───── GIVEN TEXT

You are, no doubt, correct, Smokewood.  You have been down that road.

I wasn't thinking about amounts of significant size, but I see the pitfalls if it should grow to such.

Meanwhile, if I can help anyone with one-off acquisitions, just PM me.


----------



## wade (Aug 30, 2015)

Quantities I think would be a problem too. There may be a requirement for rubs but would there be enough for any one specific rub? etc.

To be honest, I have never found anything BBQ related that was available in the USA that I could not get hold of over here (excepting of course fresh food). Most things are available for International shipping either directly from the manufacturer or on Amazon or Ebay. Some UK importers do stock certain items (e.g. Maverick thermometers or Cookshack rubs/spices) but often it is just as quick (and usually cheaper) to have them shipped from the USA.

──────────
───── DATA SHOWN

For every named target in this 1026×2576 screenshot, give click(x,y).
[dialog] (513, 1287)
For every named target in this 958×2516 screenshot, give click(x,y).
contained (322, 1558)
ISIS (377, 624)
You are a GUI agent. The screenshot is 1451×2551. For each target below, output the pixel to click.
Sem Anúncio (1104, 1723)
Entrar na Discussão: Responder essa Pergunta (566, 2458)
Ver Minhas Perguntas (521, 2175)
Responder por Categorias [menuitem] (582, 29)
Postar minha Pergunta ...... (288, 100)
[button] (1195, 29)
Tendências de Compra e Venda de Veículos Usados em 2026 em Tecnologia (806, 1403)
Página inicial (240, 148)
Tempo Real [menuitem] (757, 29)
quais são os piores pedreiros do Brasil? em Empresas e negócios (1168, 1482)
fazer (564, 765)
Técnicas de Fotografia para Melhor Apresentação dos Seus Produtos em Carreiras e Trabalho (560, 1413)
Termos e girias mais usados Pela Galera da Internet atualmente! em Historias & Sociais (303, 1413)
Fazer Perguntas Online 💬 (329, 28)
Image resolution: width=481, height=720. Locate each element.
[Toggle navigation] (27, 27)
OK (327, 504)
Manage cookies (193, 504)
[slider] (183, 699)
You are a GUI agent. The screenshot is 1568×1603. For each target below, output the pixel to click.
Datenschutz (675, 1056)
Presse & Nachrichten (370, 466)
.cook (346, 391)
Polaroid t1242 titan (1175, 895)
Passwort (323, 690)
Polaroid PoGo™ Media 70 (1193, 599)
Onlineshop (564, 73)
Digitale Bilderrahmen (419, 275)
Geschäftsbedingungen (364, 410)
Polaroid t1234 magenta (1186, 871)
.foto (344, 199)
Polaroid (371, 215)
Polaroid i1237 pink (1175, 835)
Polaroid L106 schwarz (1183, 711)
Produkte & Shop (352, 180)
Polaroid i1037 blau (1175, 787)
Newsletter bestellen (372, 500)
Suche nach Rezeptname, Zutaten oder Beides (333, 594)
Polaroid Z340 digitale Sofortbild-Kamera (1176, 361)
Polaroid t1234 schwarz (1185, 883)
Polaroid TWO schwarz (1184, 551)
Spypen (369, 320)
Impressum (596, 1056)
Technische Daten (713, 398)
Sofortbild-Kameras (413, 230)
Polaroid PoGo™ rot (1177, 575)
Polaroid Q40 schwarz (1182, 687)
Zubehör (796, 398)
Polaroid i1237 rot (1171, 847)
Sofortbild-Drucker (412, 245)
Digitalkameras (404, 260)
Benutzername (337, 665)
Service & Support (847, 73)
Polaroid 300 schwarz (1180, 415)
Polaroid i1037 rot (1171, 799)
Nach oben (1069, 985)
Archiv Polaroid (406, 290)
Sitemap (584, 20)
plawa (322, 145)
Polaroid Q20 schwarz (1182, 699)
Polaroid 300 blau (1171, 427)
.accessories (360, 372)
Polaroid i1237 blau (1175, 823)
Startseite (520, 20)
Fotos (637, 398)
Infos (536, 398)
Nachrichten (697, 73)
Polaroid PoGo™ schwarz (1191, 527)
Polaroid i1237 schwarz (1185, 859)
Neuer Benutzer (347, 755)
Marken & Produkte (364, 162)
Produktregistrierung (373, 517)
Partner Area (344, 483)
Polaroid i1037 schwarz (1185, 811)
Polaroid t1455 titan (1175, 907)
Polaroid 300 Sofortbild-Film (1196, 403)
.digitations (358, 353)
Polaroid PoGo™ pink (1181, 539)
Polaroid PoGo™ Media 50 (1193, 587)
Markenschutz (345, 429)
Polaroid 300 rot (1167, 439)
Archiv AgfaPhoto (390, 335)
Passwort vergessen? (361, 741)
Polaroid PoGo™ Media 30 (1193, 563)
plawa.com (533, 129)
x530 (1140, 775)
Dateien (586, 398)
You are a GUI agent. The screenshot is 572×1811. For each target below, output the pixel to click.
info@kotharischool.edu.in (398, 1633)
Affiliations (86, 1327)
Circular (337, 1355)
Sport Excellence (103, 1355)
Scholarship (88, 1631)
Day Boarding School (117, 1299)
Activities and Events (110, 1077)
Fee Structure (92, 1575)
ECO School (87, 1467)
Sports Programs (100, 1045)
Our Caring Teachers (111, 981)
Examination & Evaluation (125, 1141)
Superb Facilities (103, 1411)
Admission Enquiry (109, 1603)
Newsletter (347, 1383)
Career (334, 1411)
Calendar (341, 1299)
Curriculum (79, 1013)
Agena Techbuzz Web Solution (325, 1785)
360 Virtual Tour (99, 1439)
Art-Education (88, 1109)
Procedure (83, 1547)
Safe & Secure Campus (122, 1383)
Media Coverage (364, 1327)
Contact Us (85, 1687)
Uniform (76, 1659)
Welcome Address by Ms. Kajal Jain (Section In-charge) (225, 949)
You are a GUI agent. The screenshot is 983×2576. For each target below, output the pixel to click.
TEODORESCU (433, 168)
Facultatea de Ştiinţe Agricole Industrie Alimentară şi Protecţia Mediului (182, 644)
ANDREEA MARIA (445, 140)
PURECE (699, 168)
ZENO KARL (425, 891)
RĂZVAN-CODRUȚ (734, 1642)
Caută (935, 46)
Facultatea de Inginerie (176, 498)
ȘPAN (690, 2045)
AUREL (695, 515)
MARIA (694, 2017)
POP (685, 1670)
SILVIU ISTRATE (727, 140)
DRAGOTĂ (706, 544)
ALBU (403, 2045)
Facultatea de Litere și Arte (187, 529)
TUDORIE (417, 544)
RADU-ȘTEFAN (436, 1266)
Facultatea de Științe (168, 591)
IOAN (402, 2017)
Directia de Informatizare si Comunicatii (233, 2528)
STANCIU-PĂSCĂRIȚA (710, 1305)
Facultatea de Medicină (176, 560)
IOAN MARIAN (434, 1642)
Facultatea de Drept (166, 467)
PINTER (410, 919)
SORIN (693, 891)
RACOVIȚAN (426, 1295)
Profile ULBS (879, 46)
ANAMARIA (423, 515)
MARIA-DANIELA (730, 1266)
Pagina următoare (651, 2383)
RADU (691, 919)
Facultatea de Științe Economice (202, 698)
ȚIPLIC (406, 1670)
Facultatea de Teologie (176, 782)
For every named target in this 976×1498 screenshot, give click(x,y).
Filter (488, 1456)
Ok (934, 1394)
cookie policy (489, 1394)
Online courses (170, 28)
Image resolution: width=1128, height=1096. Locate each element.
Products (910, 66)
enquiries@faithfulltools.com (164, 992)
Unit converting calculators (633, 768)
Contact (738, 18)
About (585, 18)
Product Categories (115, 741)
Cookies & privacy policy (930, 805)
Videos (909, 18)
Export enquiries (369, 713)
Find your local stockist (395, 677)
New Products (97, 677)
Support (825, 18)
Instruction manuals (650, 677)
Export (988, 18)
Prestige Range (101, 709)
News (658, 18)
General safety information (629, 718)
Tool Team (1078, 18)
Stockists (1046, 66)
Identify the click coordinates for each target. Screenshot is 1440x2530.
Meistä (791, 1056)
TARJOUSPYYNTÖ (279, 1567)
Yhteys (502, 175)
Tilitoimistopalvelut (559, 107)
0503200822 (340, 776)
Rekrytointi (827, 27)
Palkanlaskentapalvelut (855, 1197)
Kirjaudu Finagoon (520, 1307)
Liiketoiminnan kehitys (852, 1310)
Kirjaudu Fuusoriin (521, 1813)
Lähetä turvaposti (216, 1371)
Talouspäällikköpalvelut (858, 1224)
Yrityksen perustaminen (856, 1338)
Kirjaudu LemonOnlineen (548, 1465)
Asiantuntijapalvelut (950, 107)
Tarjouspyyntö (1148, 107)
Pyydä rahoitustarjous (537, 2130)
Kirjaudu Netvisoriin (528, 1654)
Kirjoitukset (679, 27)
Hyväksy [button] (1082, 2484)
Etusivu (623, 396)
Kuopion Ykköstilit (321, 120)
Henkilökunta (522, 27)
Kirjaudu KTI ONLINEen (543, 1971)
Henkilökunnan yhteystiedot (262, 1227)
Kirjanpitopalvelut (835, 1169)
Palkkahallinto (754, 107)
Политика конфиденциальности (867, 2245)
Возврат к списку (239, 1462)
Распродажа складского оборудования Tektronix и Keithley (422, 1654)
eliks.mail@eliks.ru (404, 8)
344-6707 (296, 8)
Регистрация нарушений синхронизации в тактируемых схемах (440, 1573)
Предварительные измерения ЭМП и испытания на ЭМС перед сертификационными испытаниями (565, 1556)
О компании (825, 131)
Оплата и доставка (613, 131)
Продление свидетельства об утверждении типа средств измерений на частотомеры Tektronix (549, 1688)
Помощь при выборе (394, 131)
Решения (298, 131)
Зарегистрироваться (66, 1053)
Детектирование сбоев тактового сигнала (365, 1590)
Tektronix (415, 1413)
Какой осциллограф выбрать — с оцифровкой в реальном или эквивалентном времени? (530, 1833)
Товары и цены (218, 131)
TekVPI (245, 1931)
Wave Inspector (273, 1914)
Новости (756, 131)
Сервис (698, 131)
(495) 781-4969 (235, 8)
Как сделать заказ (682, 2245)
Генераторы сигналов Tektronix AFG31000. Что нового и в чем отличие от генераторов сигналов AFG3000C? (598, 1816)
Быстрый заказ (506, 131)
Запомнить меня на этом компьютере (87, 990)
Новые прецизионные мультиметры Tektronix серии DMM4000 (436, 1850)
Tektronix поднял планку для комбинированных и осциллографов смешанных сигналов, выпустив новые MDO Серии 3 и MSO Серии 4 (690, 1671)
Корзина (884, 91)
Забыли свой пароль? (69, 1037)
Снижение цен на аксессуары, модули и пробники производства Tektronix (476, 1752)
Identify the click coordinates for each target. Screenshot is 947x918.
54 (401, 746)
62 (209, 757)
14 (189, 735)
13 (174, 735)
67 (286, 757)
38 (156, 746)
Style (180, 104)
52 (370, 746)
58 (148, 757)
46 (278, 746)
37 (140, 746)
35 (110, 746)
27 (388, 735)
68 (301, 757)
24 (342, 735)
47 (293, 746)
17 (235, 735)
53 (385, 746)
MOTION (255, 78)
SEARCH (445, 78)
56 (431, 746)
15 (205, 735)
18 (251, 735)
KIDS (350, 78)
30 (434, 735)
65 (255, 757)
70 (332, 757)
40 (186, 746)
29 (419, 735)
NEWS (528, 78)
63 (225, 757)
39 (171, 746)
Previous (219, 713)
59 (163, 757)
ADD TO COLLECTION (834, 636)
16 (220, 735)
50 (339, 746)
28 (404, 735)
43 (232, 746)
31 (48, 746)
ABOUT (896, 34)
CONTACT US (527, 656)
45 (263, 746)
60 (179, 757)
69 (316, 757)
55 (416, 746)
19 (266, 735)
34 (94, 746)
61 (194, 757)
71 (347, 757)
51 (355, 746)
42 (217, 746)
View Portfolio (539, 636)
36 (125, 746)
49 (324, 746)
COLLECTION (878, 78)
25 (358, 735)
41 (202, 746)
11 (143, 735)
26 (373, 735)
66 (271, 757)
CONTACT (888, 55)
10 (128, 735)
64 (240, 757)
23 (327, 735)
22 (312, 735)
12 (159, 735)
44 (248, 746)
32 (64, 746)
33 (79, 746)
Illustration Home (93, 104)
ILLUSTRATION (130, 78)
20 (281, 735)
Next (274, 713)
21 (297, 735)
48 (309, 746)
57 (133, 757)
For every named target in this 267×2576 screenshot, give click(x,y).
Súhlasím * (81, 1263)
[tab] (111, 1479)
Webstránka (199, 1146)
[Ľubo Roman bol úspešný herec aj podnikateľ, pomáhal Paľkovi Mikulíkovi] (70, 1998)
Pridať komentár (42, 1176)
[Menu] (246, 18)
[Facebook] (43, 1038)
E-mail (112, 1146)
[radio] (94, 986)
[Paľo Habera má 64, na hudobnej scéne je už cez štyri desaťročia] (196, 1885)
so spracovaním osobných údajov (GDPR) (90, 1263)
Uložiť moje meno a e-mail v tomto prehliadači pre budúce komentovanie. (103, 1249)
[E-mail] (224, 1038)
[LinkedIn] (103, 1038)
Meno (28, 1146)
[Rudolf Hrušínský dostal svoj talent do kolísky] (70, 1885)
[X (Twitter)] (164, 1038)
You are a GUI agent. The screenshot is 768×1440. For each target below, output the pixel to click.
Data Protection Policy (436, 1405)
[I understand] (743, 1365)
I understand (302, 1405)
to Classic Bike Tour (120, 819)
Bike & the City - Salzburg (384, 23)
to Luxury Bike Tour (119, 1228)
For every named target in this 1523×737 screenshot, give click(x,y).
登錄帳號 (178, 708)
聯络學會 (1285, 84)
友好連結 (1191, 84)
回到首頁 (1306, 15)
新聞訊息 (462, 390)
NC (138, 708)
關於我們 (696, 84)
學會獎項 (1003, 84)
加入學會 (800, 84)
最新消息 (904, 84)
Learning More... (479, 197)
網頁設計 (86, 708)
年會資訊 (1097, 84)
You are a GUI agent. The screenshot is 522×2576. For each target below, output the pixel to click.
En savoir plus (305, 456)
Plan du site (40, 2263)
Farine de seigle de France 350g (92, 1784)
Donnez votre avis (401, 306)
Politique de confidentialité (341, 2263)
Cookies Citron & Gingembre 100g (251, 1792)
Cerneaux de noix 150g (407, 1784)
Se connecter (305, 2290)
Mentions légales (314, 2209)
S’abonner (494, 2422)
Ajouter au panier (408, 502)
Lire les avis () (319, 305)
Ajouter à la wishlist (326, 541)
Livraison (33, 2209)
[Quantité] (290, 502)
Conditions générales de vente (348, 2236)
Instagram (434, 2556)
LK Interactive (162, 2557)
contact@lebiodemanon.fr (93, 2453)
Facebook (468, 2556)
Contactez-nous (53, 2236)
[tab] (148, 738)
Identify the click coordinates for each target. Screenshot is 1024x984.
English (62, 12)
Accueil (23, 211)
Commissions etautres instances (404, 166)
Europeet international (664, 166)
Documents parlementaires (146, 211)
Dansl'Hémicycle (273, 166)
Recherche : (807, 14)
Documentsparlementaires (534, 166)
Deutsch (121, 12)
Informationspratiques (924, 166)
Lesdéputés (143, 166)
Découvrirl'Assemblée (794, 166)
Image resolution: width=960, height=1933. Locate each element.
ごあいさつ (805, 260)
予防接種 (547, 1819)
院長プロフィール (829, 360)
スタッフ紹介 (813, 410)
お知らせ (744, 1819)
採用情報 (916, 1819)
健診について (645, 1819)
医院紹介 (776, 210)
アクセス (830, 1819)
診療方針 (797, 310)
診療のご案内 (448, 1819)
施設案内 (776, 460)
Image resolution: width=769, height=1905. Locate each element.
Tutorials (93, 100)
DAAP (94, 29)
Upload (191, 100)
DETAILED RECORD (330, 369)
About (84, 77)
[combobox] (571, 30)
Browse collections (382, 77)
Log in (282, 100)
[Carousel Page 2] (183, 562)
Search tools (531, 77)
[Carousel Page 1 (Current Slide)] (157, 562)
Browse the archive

──────────

> **GOAL OF THE EXERCISE**: Continue the forum discussion about getting BBQ supplies shipped from the USA, starting right where it ends.

> **EXERCISE RESULT**:
I think the problem is not that the items are not available here, but more that people are not familiar with what is available in the USA and so don't know what to go look for.


----------



## kiska95 (Aug 30, 2015)

Tru Temp Therms for a UDS?


----------



## wade (Aug 30, 2015)

I am not sure which one you are looking for - Is it one of these? 
There are also a number of UK companies that stock TruTemp equipment but are not necessarily retail so may not show them on their Web site. A quick call to one of them would probably let you know where you can buy one.


----------



## kiska95 (Aug 30, 2015)

Hi Wade,

No its not that type its one of these













subcat_bbqblack.jpg



__ kiska95
__ Aug 30, 2015


----------



## wade (Aug 30, 2015)

Radwell International from Newcastle Under Lyme stock a good range of Tel-Tru dial thermometers in the UK. Look on their Web site as you may find that they have the exact model. Otherwise a call to them will probably let you know where you can buy it.

http://www.plccenter.co.uk/Brand/TEL TRU


----------



## wade (Aug 30, 2015)

Otherwise other commercial manufacturers of bimetal thermometers will give you the quality and accuracy you need - maybe not the exact same printed background though. Dwyer-inst.co.uk also provide a large range that have an accuracy guaranteed to +/- 1% and are designed for industrial use.


----------



## kiska95 (Aug 30, 2015)

Thanks Wade!


----------



## resurrected (Aug 31, 2015)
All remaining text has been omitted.